Keep calm and GDPR

At the time of writing, there are 100 days to go until the General Data Protection Regulation (GDPR) becomes enforceable legislation across Europe on 25 May 2018. The message from the Information Commissioners Offices on the Isle of Man, in the UK, and further afield is “Don’t panic – this isn’t Y2K all over again”.  That said, to some degree we all have been scurrying around behind the scenes, making sure that our policies, business practices and systems are compliant.

Current Data Protection

The current data protection legislation is over twenty years old and the use of data and the internet has changed so much over that time.  When the existing legislation was introduced in the mid-nineties, Facebook, Twitter, Snapchat etc. didn’t exist, Amazon was only one year old, and no one was able to browse the web from their mobile phone.  

During this time the volume of data and how it is consumed has changed dramatically, and as a result, the legislation that governs how businesses use personal data needed to be updated to ensure that the laws remained current and fit for purpose. 

We live in an age where data has no borders, so why shouldn’t we all have to play by the same rules.  Through the introduction of GDPR we now have a single legislative framework, rather than being restricted to the laws of a given jurisdiction.

The concept enshrined within the GDPR is that data belongs to the individual and not the organisation holding the data, and this must be embraced.  As businesses we no longer get to decide how someone’s data should be used and who we share it with, unless the data subject has explicitly asked us to do so.  

Only the data subject has the right to decide what happens to their personal data and the requirements and controls introduced in GDPR, will prevent companies processing data without their permission.  

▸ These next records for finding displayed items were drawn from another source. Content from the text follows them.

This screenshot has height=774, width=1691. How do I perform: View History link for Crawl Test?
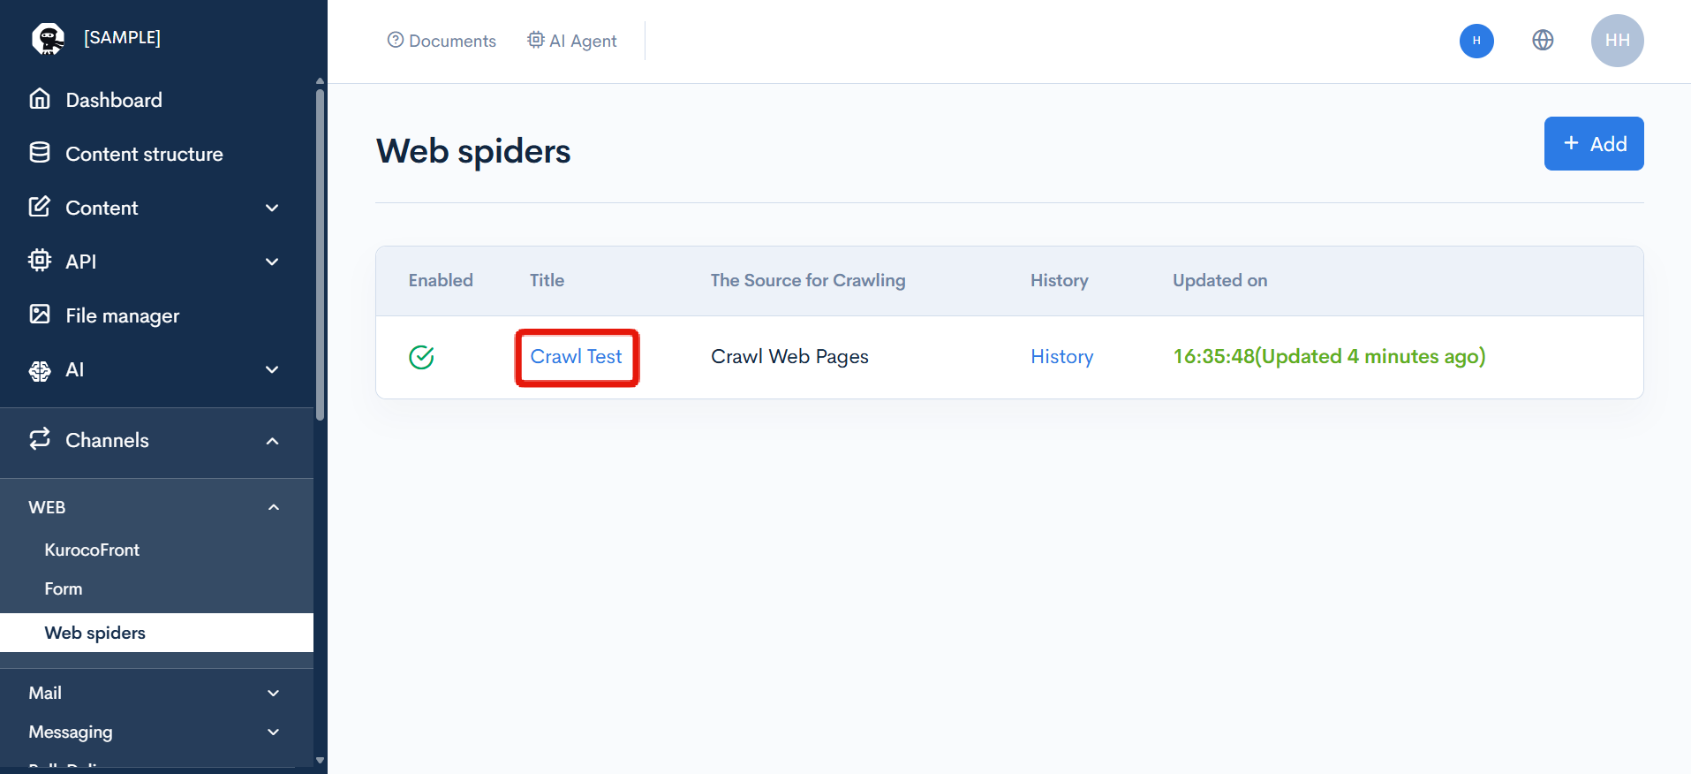1061,357
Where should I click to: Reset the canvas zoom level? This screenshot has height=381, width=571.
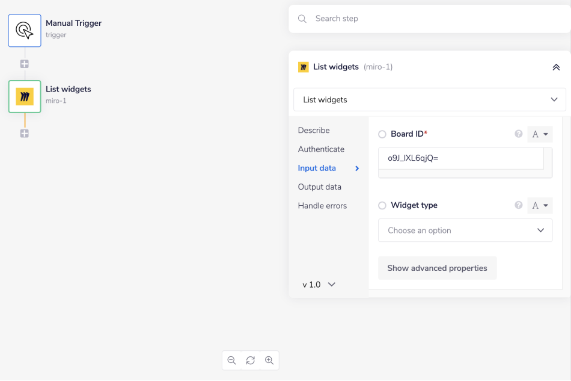tap(251, 361)
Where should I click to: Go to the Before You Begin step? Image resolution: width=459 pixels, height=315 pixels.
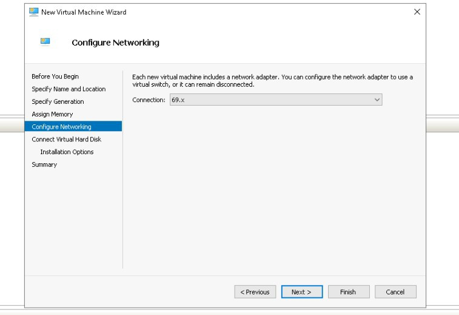tap(55, 76)
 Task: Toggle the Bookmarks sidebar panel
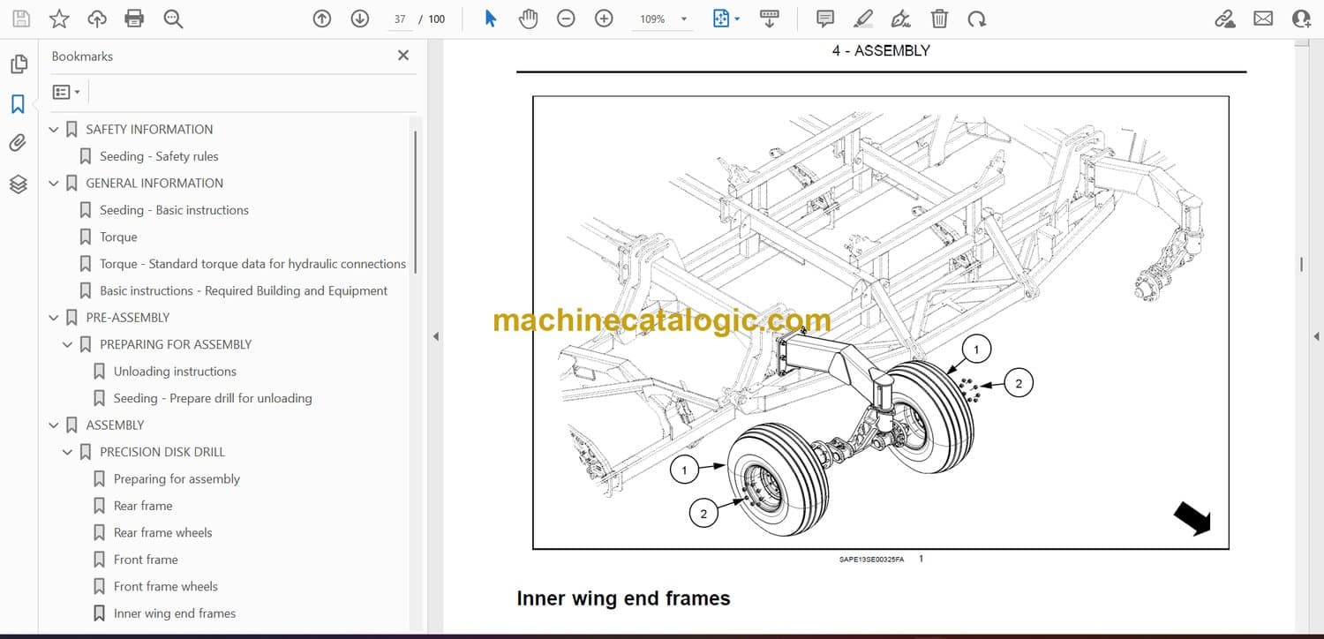[x=18, y=104]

The increased accountability, transparency, risk management and data security requirements, that are introduced by the GDPR, will enhance how businesses protect and manage the data that they are trusted with.

There are several key themes within GDPR, namely:

• Accuracy – Information needs to be accurate, valid, up to date and fit for purpose and businesses will need to think about their processes and policies for maintaining the data that they process and store.
• Transparency – Businesses are required to be honest and open about who they are and what they are going to do with the personal data that they collect.  All privacy notices that businesses issue e.g. provided on their website, need to be reviewed to make sure that they comply.
• Accountability – This is the overriding principle throughout GDPR and it requires businesses to demonstrate that they comply with the principles.  It states explicitly that this is the responsibility of the business.
• Security – Businesses need to ensure that they are taking all reasonable measures to guard against data theft, loss or other breaches.  Clear evidence must be shown that diligent measures have been taken to address security of data.
• Responsibility – Businesses are now required to be proactive and systematic in their ongoing approach to data protection.  These responsibilities are not a ‘one-off’ scenario but require ongoing effort.  Further to this, if a business fulfils certain pre-requisites in relation to their processing activities they will also need to appoint a Data Protection Officer to oversee their obligations and responsibilities.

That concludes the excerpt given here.